【スノーボード】18歳・深田茉莉V 初の五輪へ前進 日本勢が表彰台独占

[ 2025年11月30日 05:00 ]

スノーボードW杯ビッグエア第1戦 ( 2025年11月29日    中国・張家口 )

スノーボードW杯のビッグエア開幕戦の女子で優勝し、喜ぶ深田茉莉
Photo By ゲッティ=共同

 ミラノ・コルティナ五輪シーズンの開幕戦は29日、決勝が行われ、女子は昨季種目別2位の深田茉莉(18=ヤマゼン)が156・75点で優勝し、スロープスタイルと合わせてW杯通算4勝目を挙げた。2位に岩渕麗楽(23=バートン)、3位に鬼塚雅(27=ISPS)が入り、日本勢が表彰台を独占。男子は昨季世界王者の木俣椋真(23=ヤマゼン)が日本勢最上位となる3位に入った。
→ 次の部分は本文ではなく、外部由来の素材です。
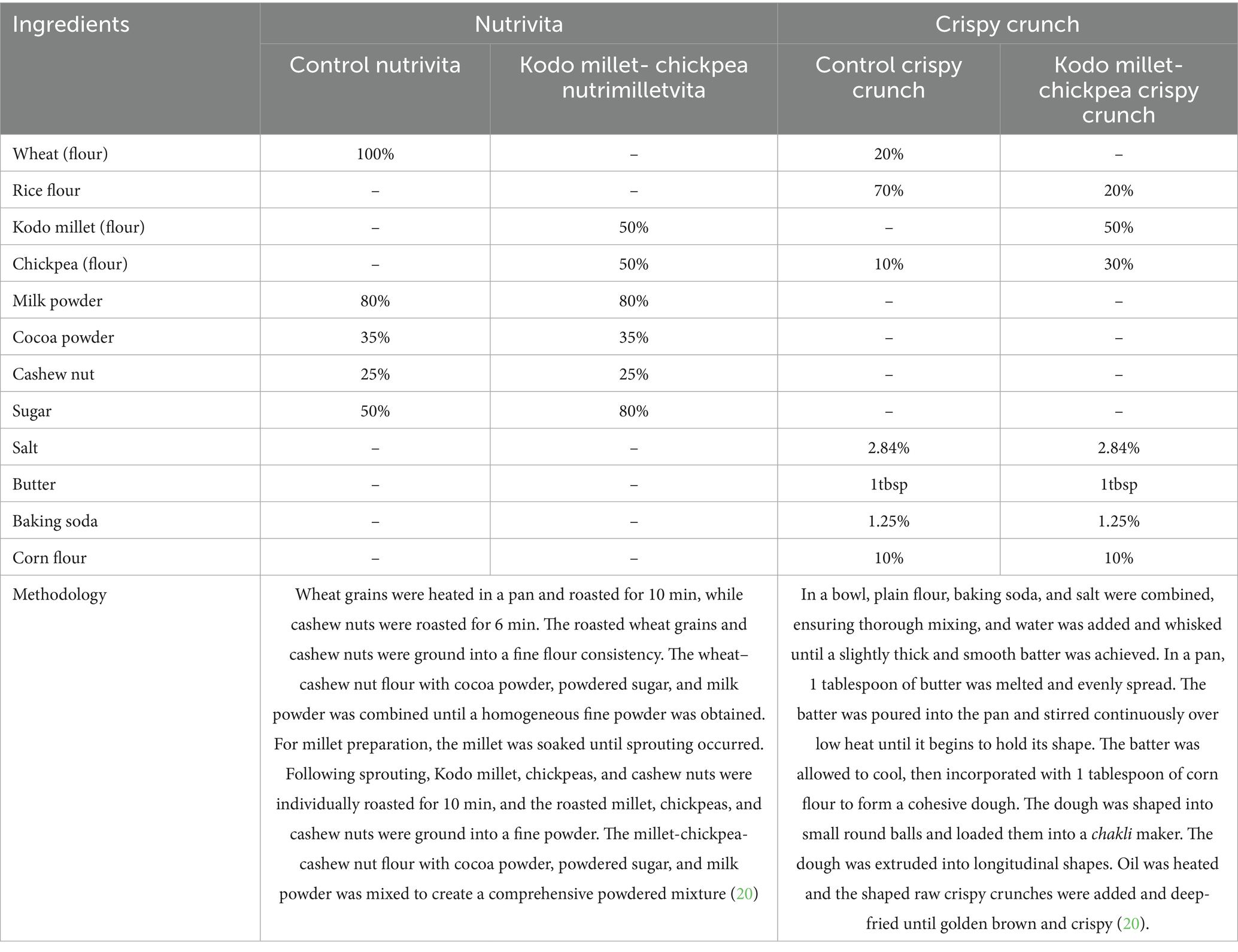This screenshot has width=1238, height=952.
Task: Select the Rice flour row label
Action: [x=47, y=190]
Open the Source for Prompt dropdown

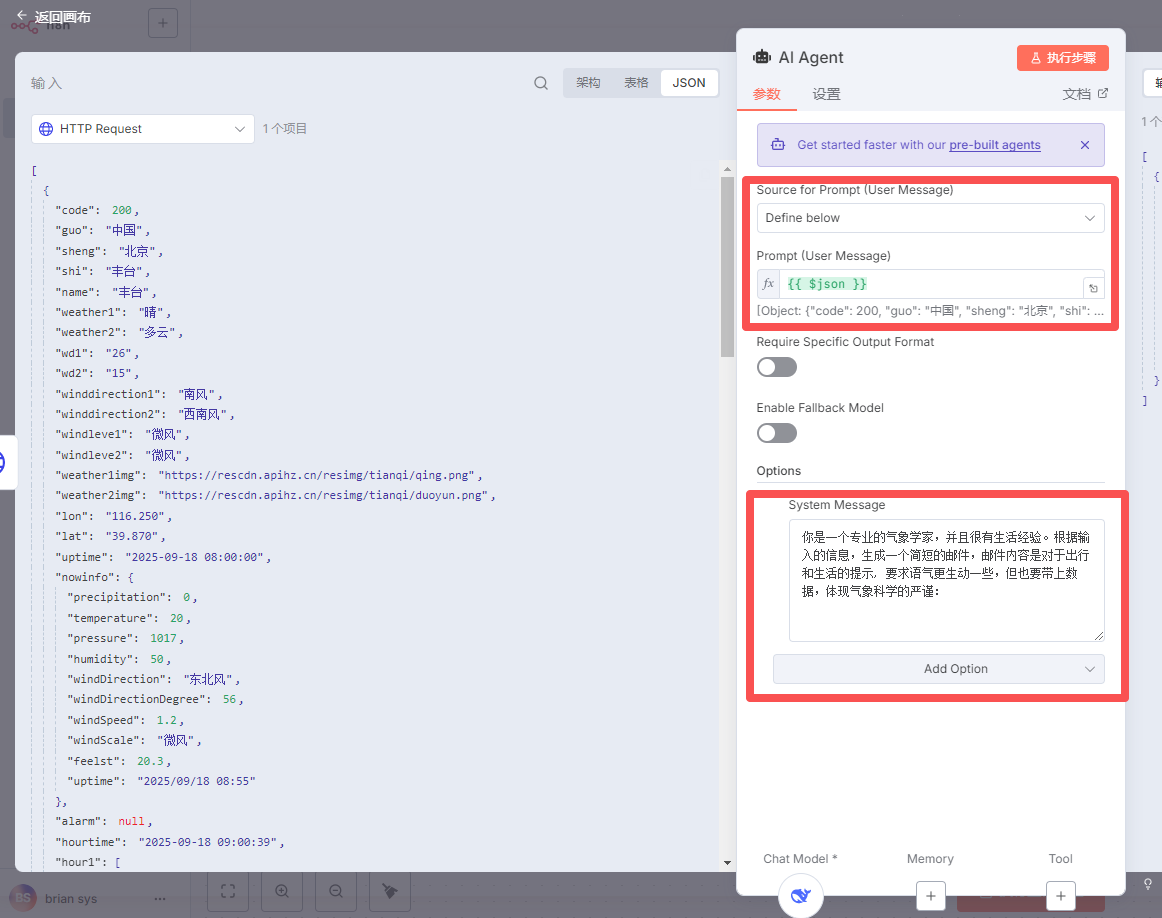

 初の五輪出場を目指す18歳が、ビッグジャンプで夢舞台に近づいた。1回目に78・50点を出してトップに躍り出たものの、2回目は緊張もあってか2回転止まりで得点も伸びず。追い込まれた3回目、3回転技の途中にグラブ(板をつかむ場所)を変える高難度の技を着地もまとめ、再びトップに浮上。後続を抑え、表彰台の真ん中で笑みを浮かべた。
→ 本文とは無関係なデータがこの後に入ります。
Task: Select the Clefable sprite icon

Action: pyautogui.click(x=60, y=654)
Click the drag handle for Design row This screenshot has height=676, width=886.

 愛知県出身。中2の時、練習拠点をたまたま訪れていた佐藤康弘コーチと出会い、指導を仰ぐとエアの高さが飛躍的に伸びた。「この人は違うなと思った」とほれ込み、その後は週末のたびに佐藤氏が拠点を置く埼玉に通って練習。高校進学と同時に埼玉へ移って本格的に競技に専念。22年12月のW杯デビュー2戦目で初優勝を飾るなど、活躍は世界からも一目置かれている。

 オフには女子では世界で初めて、全4方向の4回転技に成功。今回は海外トップ選手が不在だったものの、ハイレベルな国内の代表争いでも一歩前進した。
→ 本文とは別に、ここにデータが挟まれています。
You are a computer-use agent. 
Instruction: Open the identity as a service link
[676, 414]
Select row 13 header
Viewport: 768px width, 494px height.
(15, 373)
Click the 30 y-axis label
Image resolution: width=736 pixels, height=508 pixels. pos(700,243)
 《男子は木俣が日本勢最上位》4人が決勝に残った男子日本勢で、世界王者の木俣が唯一の表彰台に上った。1週間前までの欧州での雪上合宿で、「中国での(開幕から)2戦のために練習してきた」という5回転半技を1回目、3回目に成功。昨季はW杯では不調で、2季ぶりの表彰台に「普通にうれしかった。いいスタートが切れた」と話した。前回22年の北京五輪はあと一歩で代表に届かず、一時は強化指定からも外れるどん底を味わった不屈の男が、初の五輪へ前進した。